Using a Face Mask to Treat Apnea with CPAP

When beginning CPAP therapy to treat sleep apnea, the CPAP face mask tends to be the part of the treatment that is hardest to become accustomed to. CPAP machines help treat and prevent sleep apnea because they provide a constant supply of air to the lungs through a breathing mask that prevents the airway from collapsing or becoming obstructed. The air can be pumped into the lungs at different pressures depending on how much additional effort is needed to maintain the open airway. Because this treatment option is non-invasive and requires little medical monitoring, it has become the most commonly used method of dealing with sleep apnea and has been successful in eliminating problems associated with the disorder in over 95% of the cases.
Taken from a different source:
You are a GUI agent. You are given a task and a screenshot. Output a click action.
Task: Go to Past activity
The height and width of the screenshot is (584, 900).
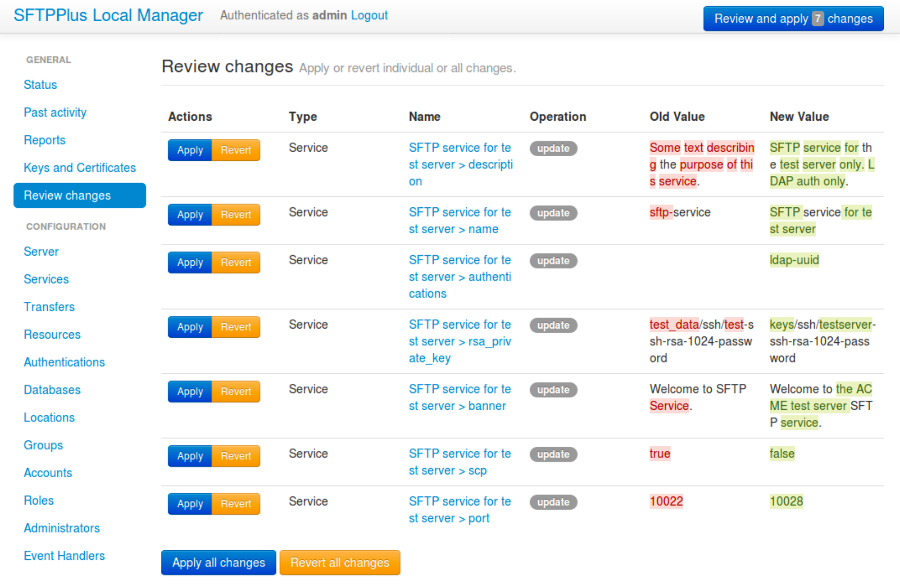point(53,112)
CPAP Face Mask Problems and Solutions

In order to provide the pressurized stream of oxygen to the lungs, the sleep apnea sufferer wears a CPAP face mask while sleeping. The face mask is generally similar to ones worn by patients in hospitals who are using oxygen tanks to help them breathe. Although the CPAP face mask is a very effective way to provide the oxygen stream to the lungs, it can be hard for sleep apnea sufferers to get used to wearing a breathing mask while sleeping. In fact, there are a few different problems associated with the mask that make many people reluctant to continue this treatment option despite its history of success.
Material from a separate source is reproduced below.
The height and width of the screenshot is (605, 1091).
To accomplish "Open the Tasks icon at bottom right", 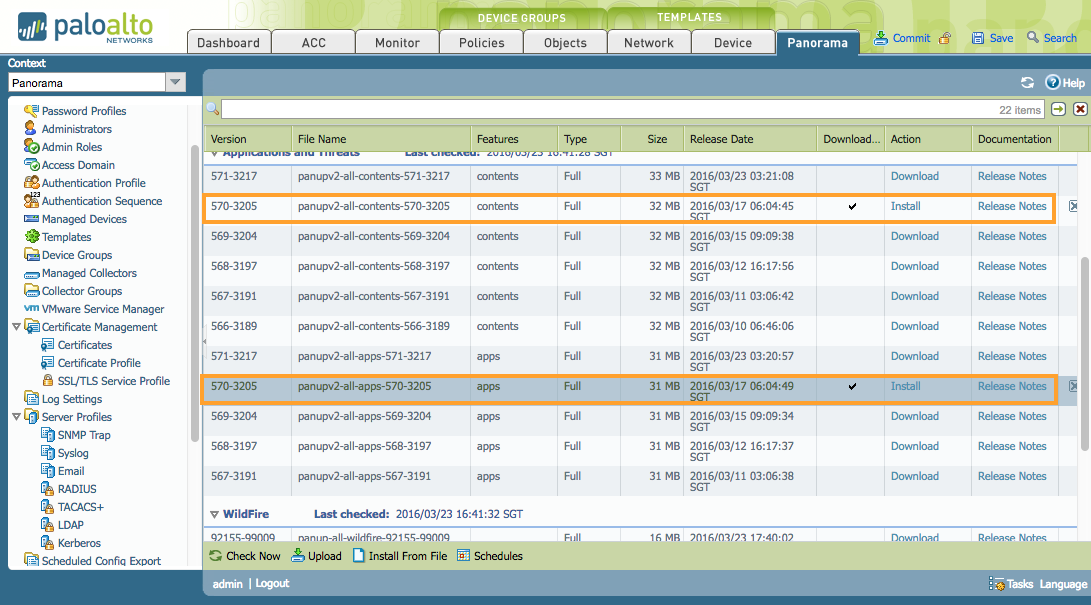I will pyautogui.click(x=996, y=584).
One of the first problems associated with the CPAP face mask is that many people get slightly claustrophic when they put on the mask because it is difficult to learn to breathe the pressurized stream of air provided through the mask. Another problem people tend to have with the CPAP face mask is sleeping with it. After years of sleeping without wearing anything on their heads, many people have difficulty learning to adjust their sleeping habits to accommodate the demands of the mask. Sleepers that move a great deal while sleeping often have the most problem because the mask and tube will get tangled up as they turn or the mask will become displaced or dislodged.

In order to deal with these problems, CPAP designers have attempted to create different modifications and accessories to help make the masks easier to wear and more comfortable. Instead of the traditional breathing mask, many CPAP users opt to use the breeze CPAP mask that attaches at the nostrils and seems to remain in place more securely. Using adjustable head and chin straps also helps to hold the mask--regardless of which type of mask it is--in place more securely and comfortably.